What to produce - Every line from the one holding "Instruction: Click the" through the last line of the records must be retyped exactly, and no other line or picture may appear in the copy.

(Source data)
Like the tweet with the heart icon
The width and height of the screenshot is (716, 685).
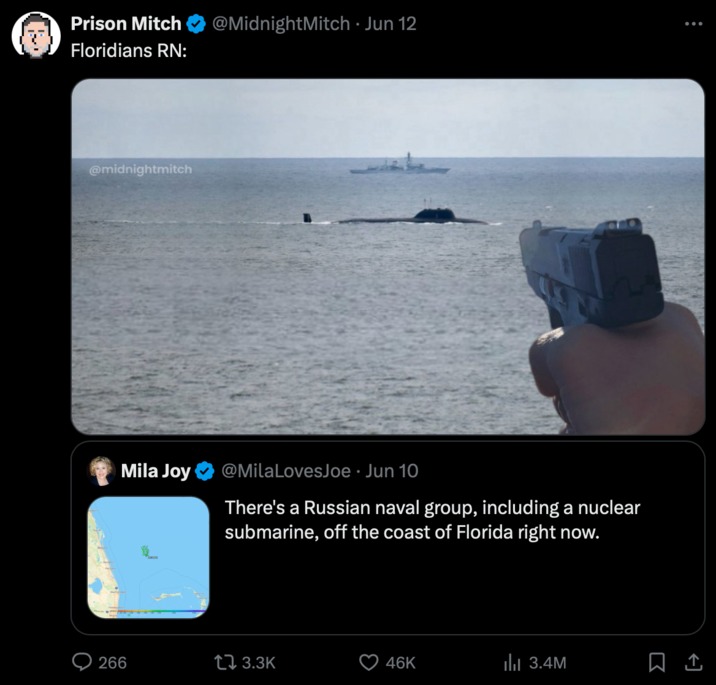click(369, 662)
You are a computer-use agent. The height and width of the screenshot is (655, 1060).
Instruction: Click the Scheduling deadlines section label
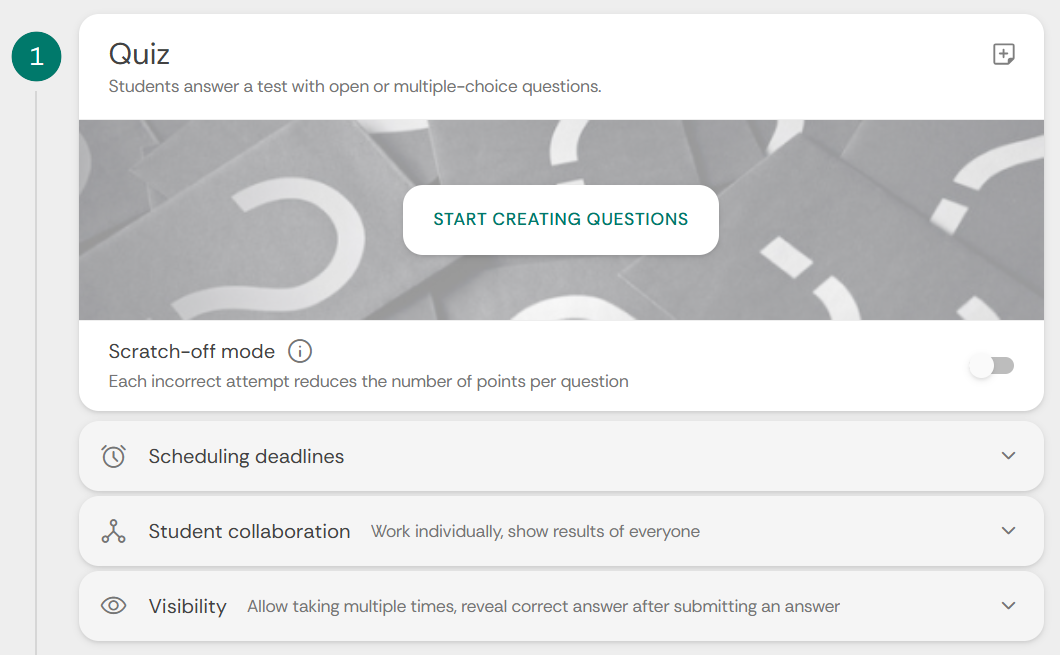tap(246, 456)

Expected output -
Instruction: Click the Scheduling deadlines section label
tap(246, 456)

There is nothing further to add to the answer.